Stated task – Reproduce verbatim every line from the one containing "You are a GUI" through the end of the entries, leaving the pictures out of your answer.

--- BEGIN Data shown ---

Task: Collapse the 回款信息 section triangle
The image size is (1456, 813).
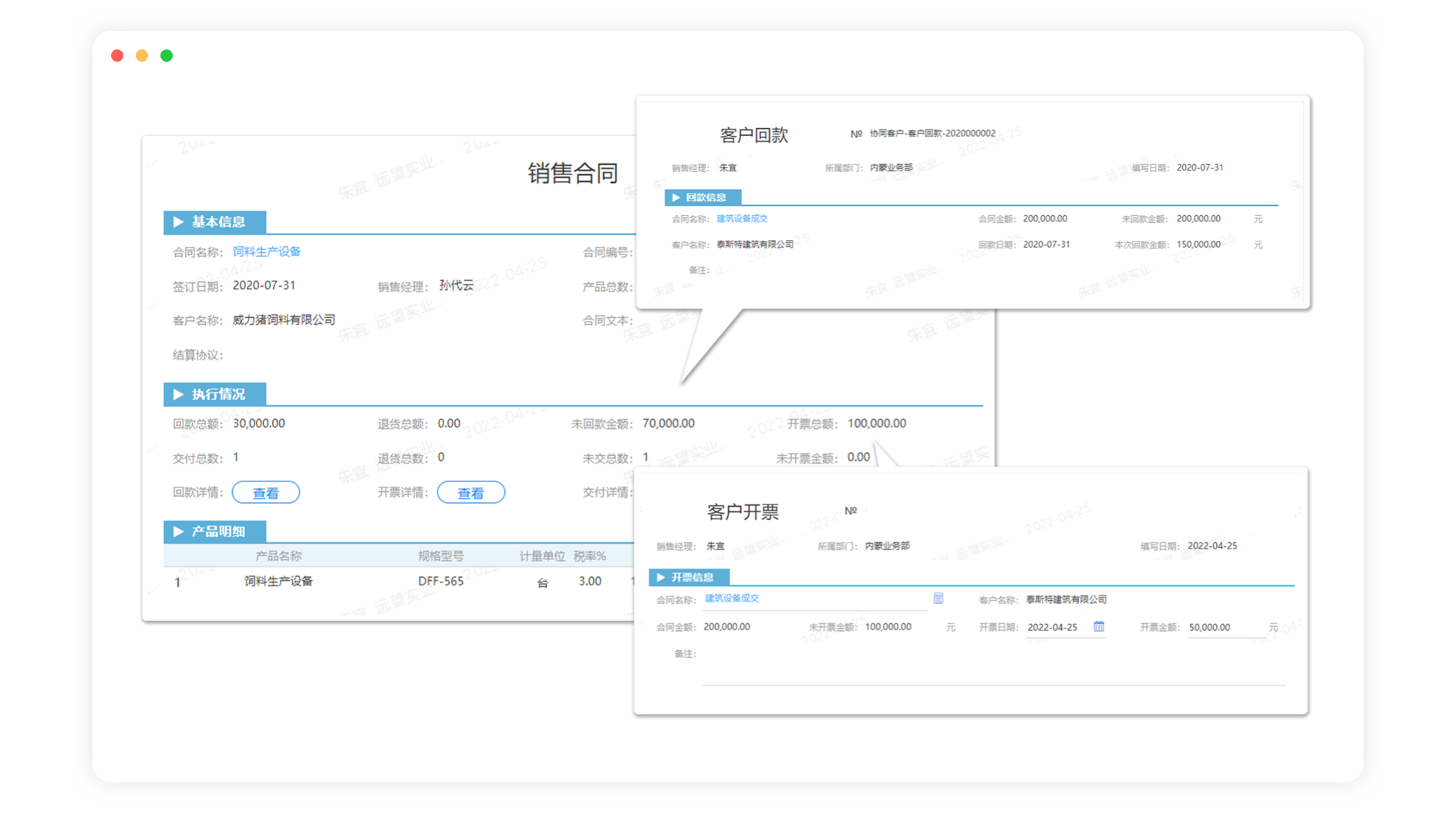Action: 676,197
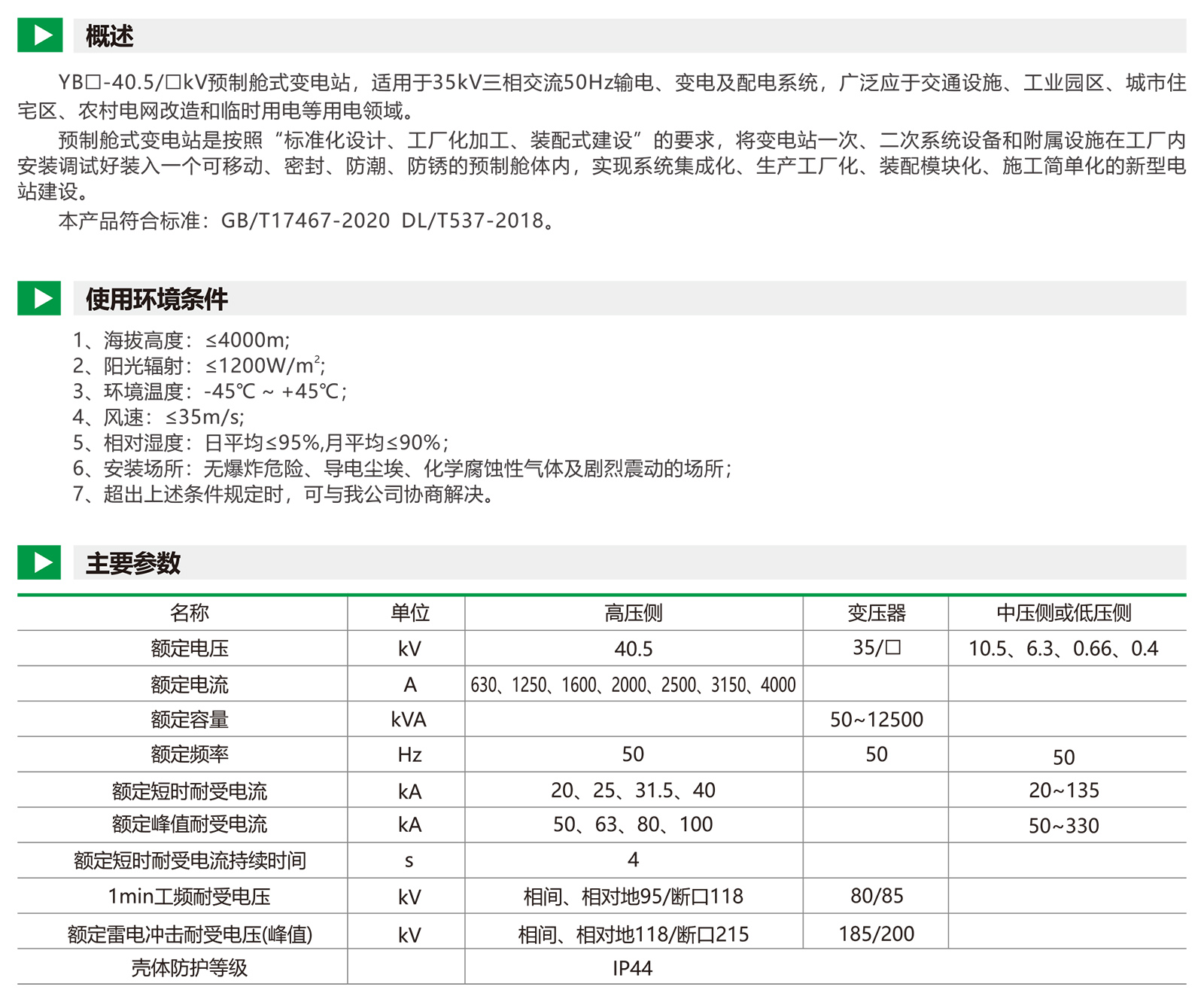Image resolution: width=1204 pixels, height=1002 pixels.
Task: Select the 40.5 rated voltage cell
Action: click(633, 649)
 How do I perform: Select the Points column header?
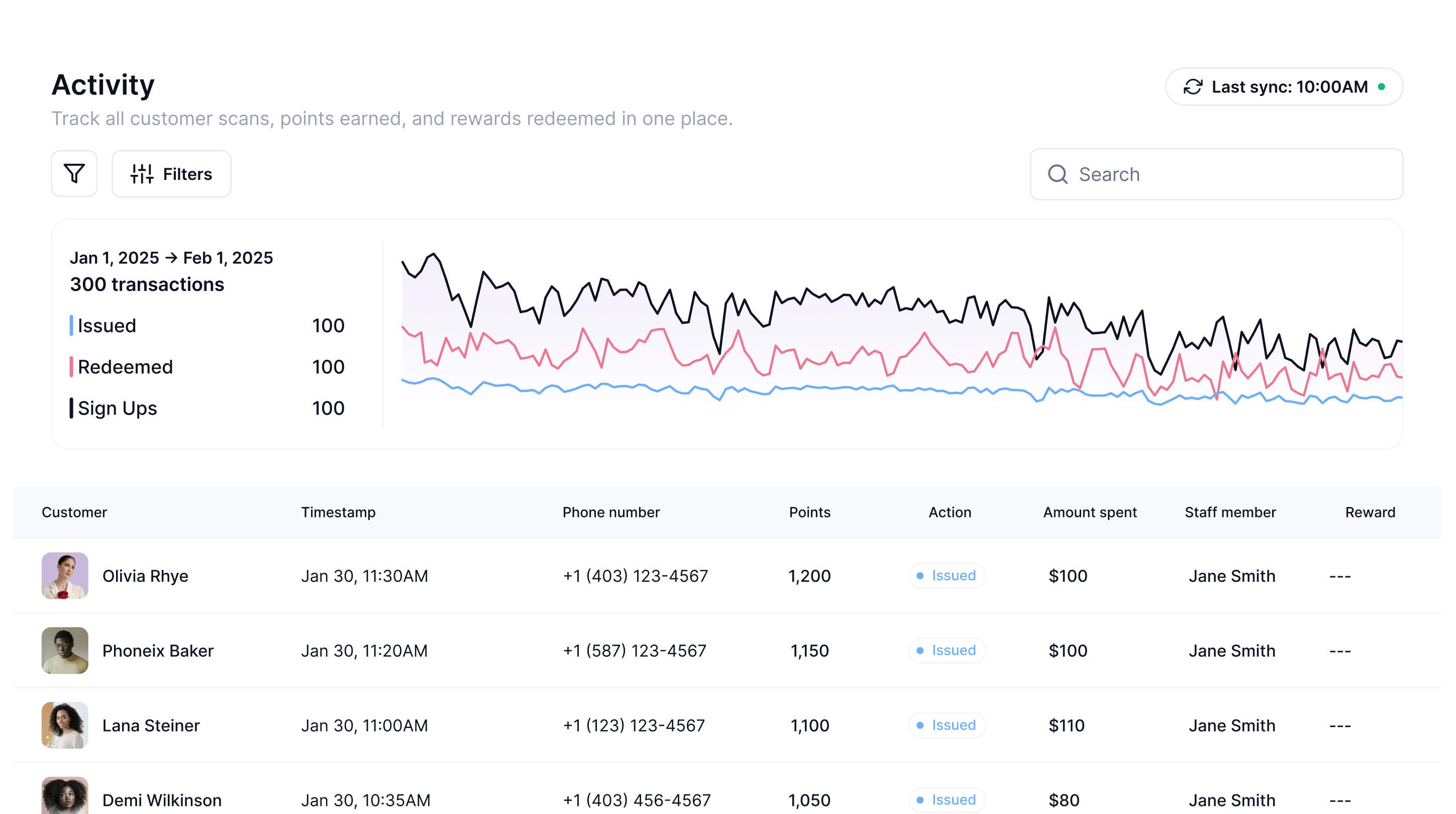coord(809,512)
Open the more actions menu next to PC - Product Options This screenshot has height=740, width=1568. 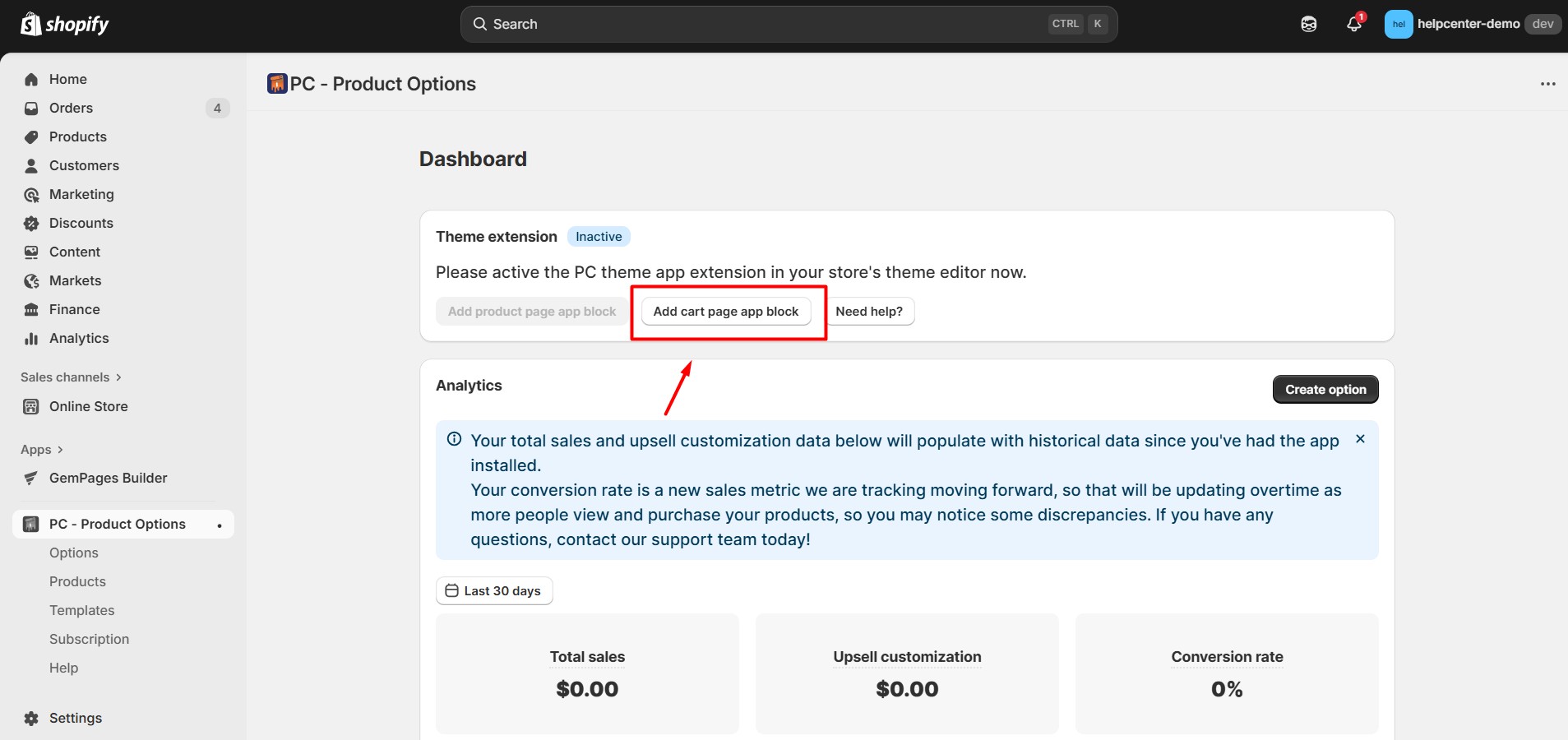[x=1549, y=83]
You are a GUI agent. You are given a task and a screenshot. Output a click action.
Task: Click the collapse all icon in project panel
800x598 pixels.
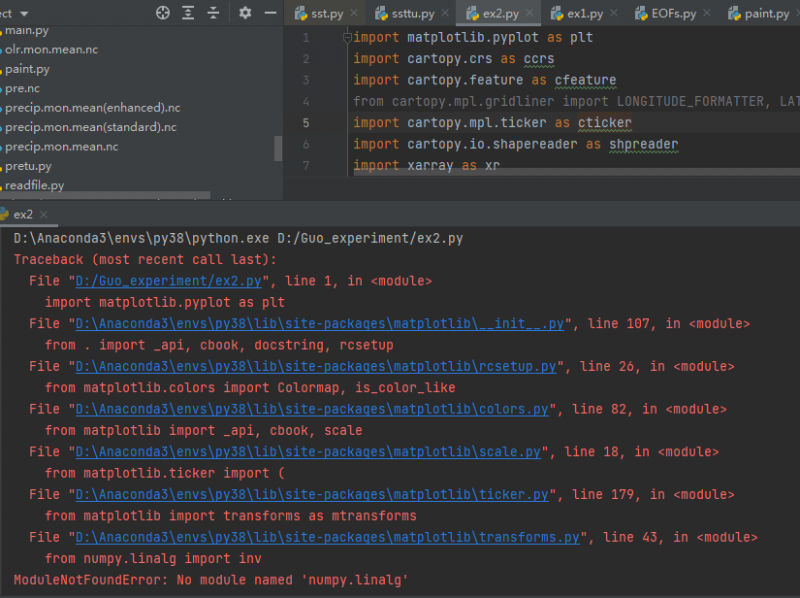pyautogui.click(x=214, y=13)
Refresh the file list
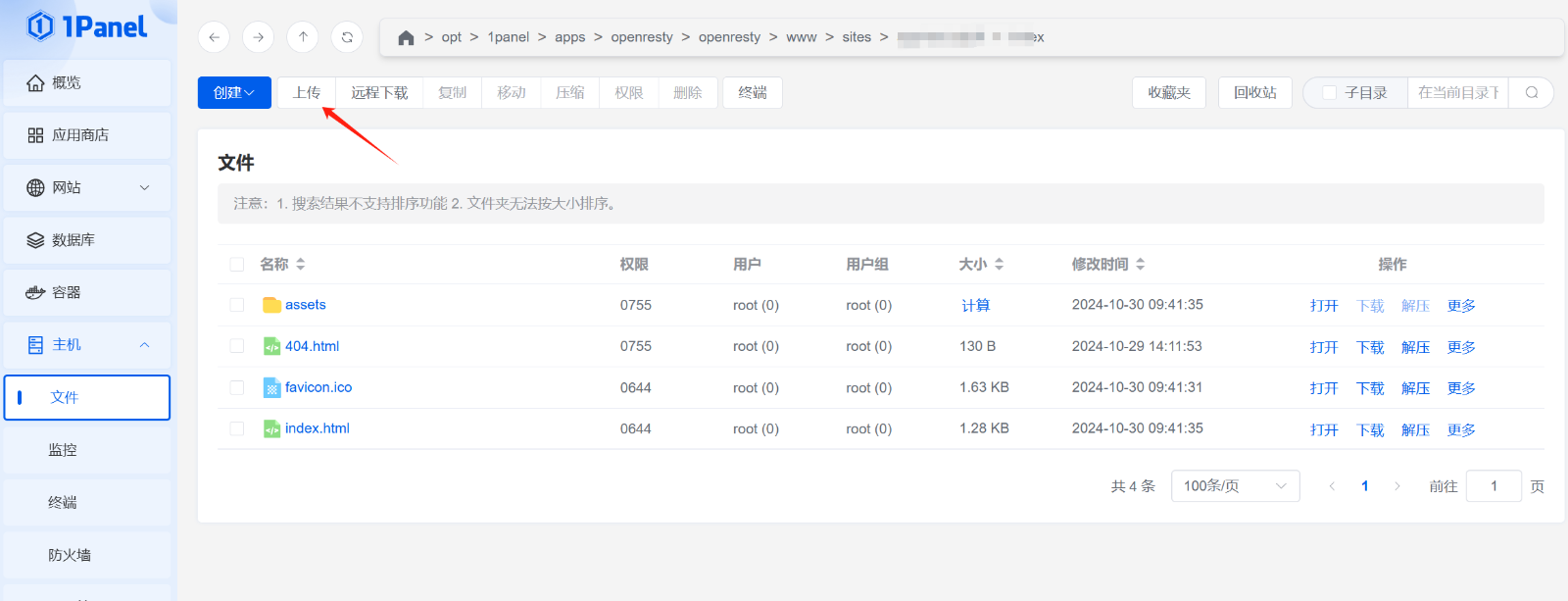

--- END Data shown ---

Solution –
You are a GUI agent. You are given a task and a screenshot. Output a click action.
Task: Click the collapse all icon in project panel
800x598 pixels.
pyautogui.click(x=214, y=13)
Refresh the file list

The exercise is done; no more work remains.